Stored data entries
━━━━━━━━━━━━━━━━━━━━

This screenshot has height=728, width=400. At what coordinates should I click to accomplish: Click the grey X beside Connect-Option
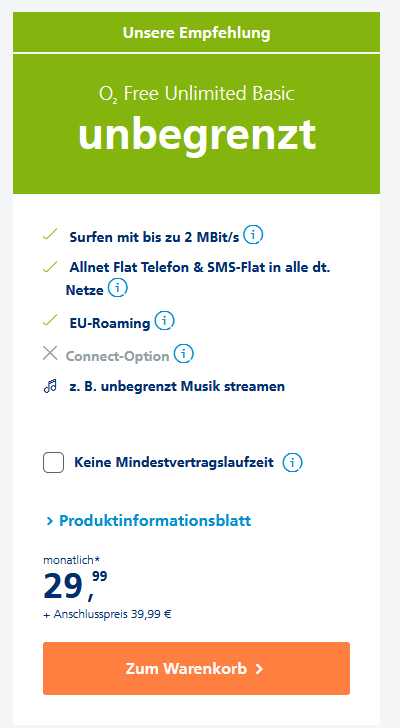[x=50, y=353]
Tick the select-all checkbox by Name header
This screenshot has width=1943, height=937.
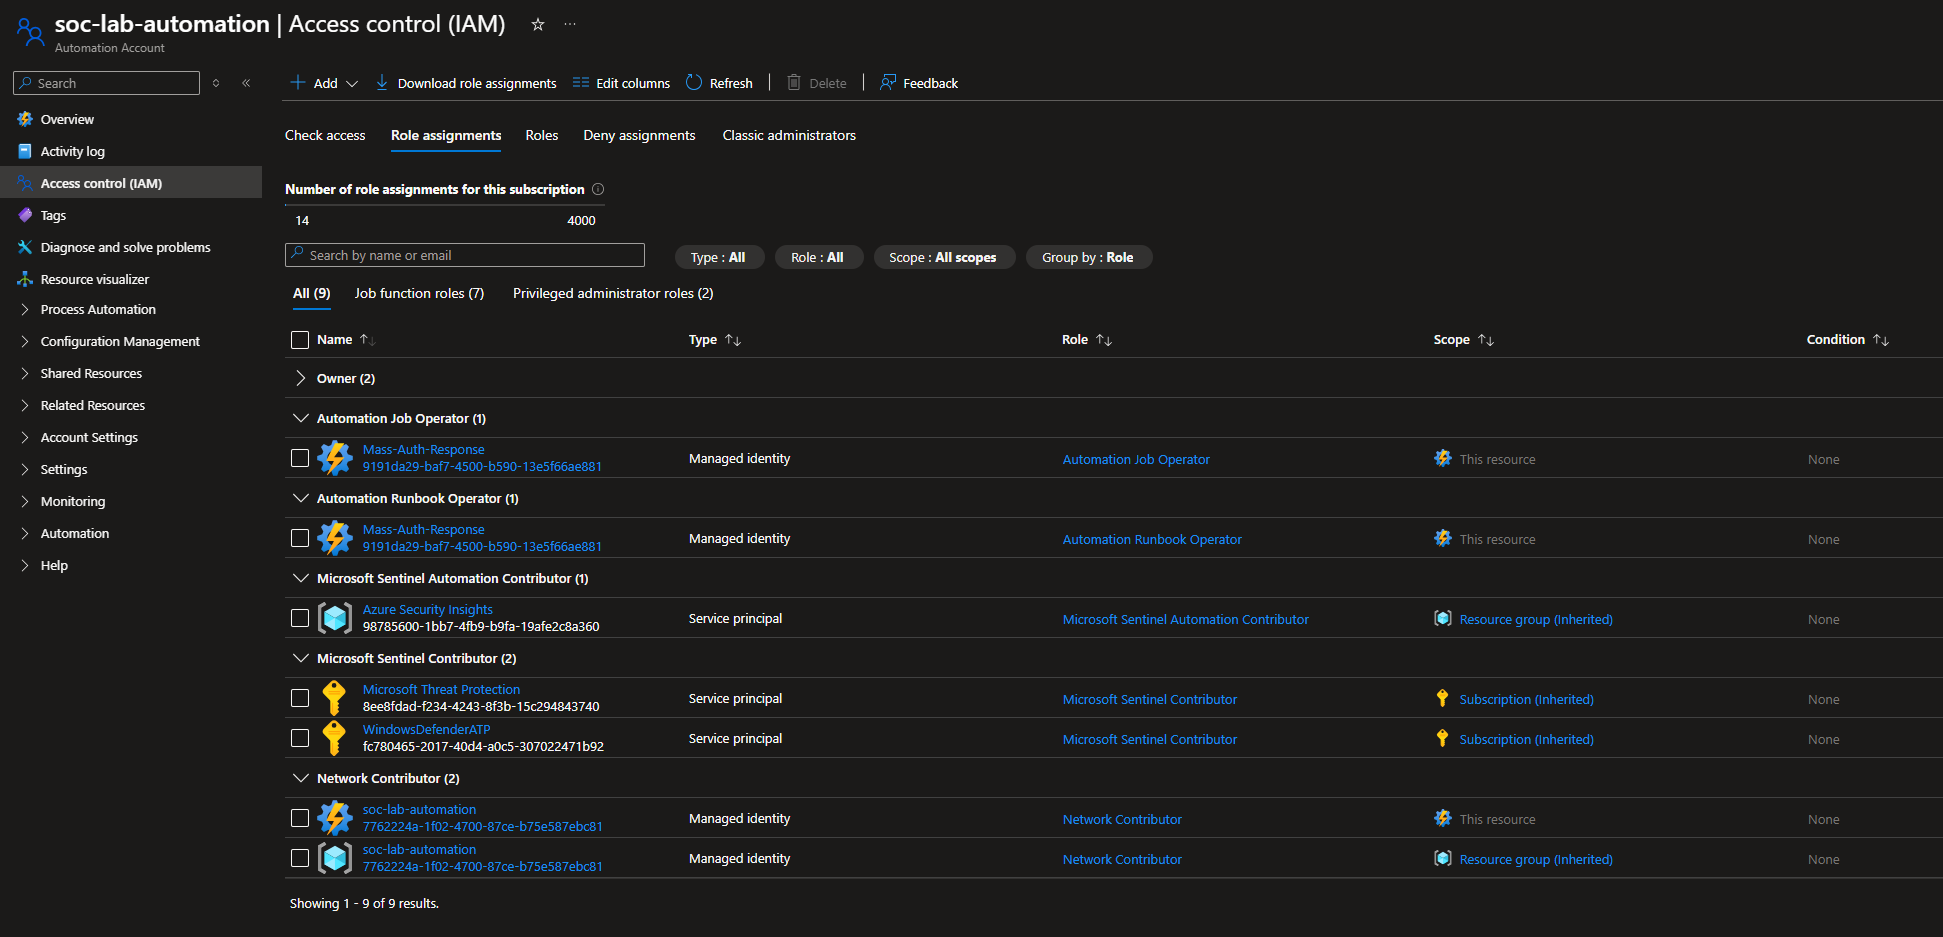click(x=300, y=340)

━━━━━━━━━━━━━━━━━━━━

### Exercise goal
An exact copy of the entries above is needed, with the pictures removed.

### Task result
This screenshot has height=728, width=400. At what coordinates should I click to accomplish: Click the grey X beside Connect-Option
[x=50, y=353]
Tick the select-all checkbox by Name header
This screenshot has width=1943, height=937.
click(x=300, y=340)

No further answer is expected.